Items from a dataset –
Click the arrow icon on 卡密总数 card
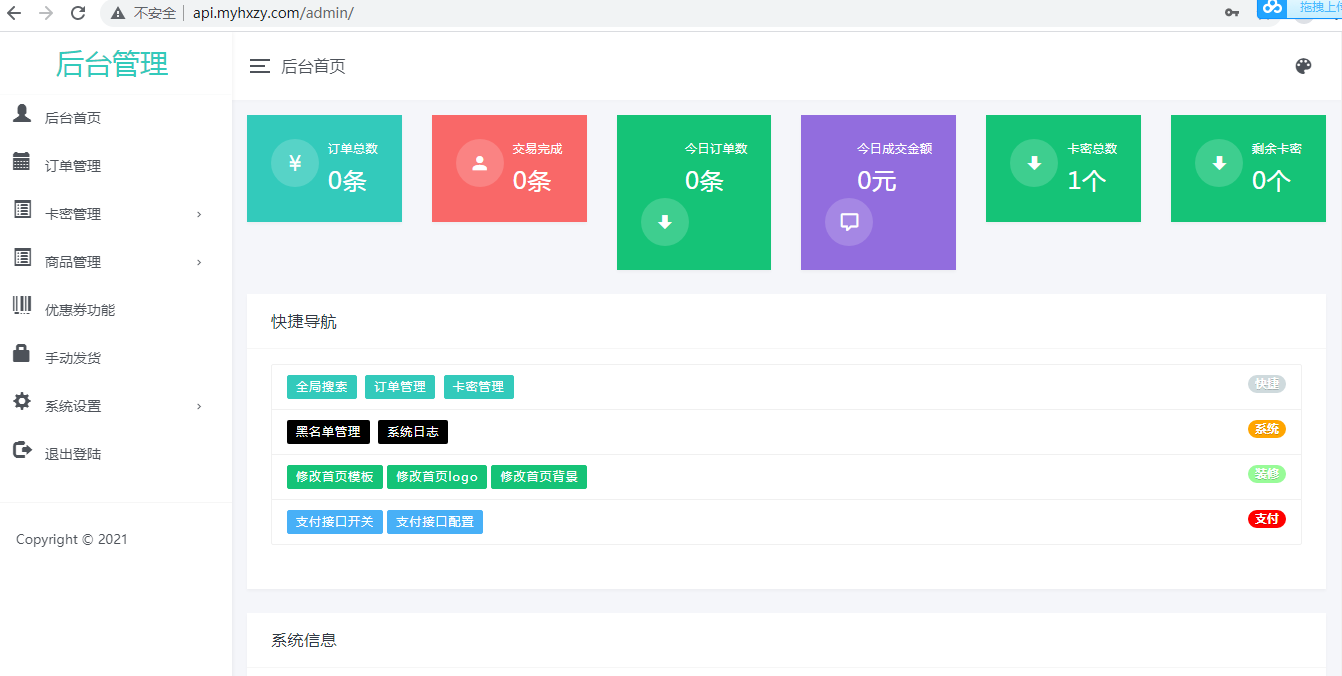The height and width of the screenshot is (676, 1342). click(x=1034, y=163)
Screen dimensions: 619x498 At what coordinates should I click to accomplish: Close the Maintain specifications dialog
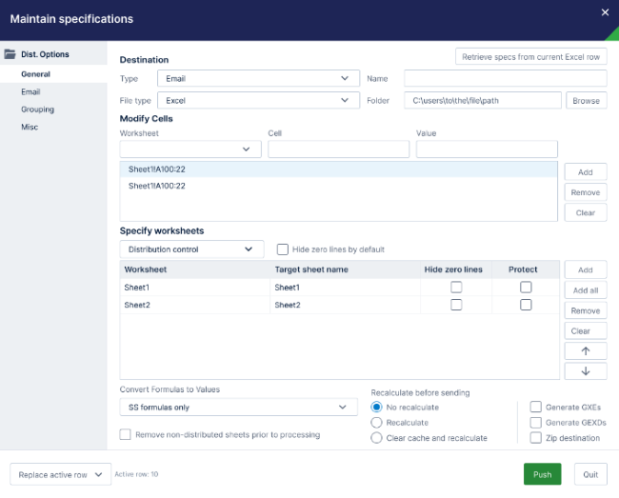coord(604,12)
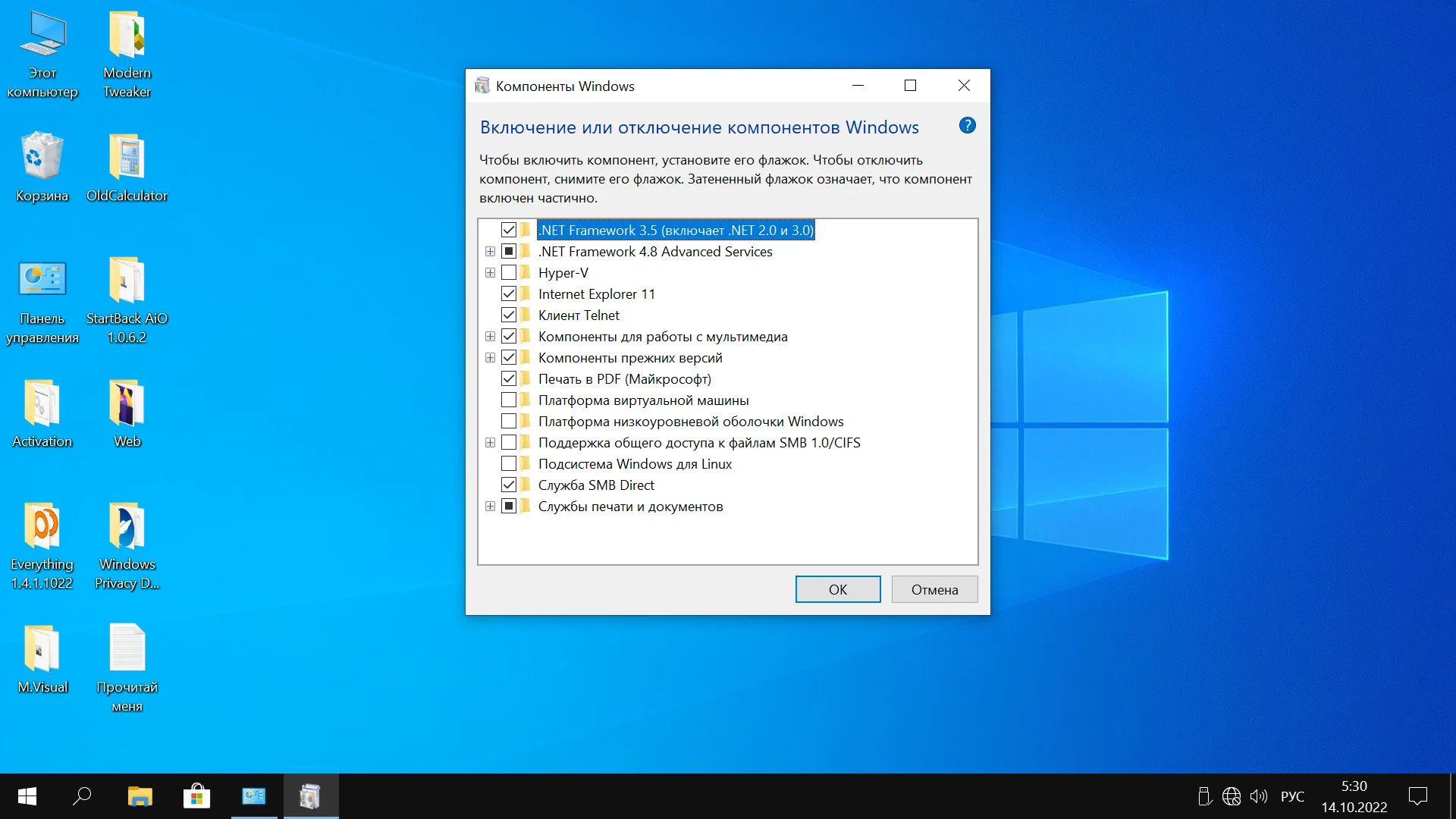Expand .NET Framework 4.8 Advanced Services tree

[489, 252]
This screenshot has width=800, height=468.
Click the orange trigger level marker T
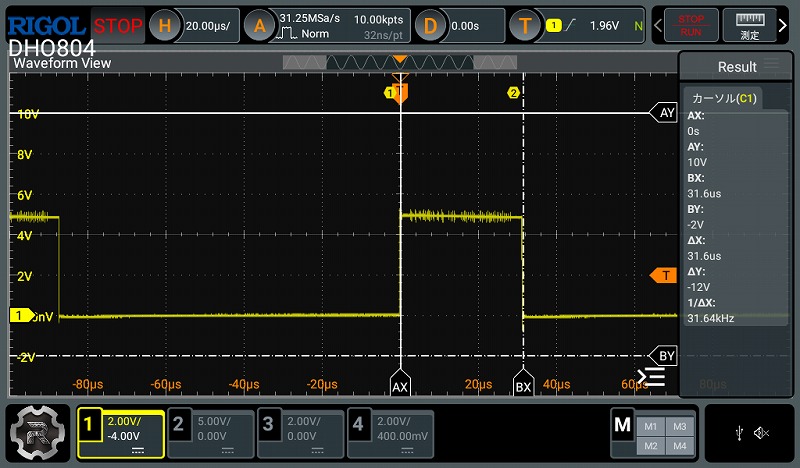pos(662,275)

WORK INSTRUCTIONS –
Rewrite all of the records above, swapping "dialog" for "window" and keeping everything else the same. Omit the pictures from your answer.

WRITTEN RESPONSE –
Click the arrow icon on 卡密总数 card
The height and width of the screenshot is (676, 1342). click(x=1034, y=163)
Screen dimensions: 619x498 At what coordinates should I click to accomplish: Close the Maintain specifications window
coord(604,12)
Expand .NET Framework 4.8 Advanced Services tree

[489, 252]
This screenshot has width=800, height=468.
Click the orange trigger level marker T
pos(662,275)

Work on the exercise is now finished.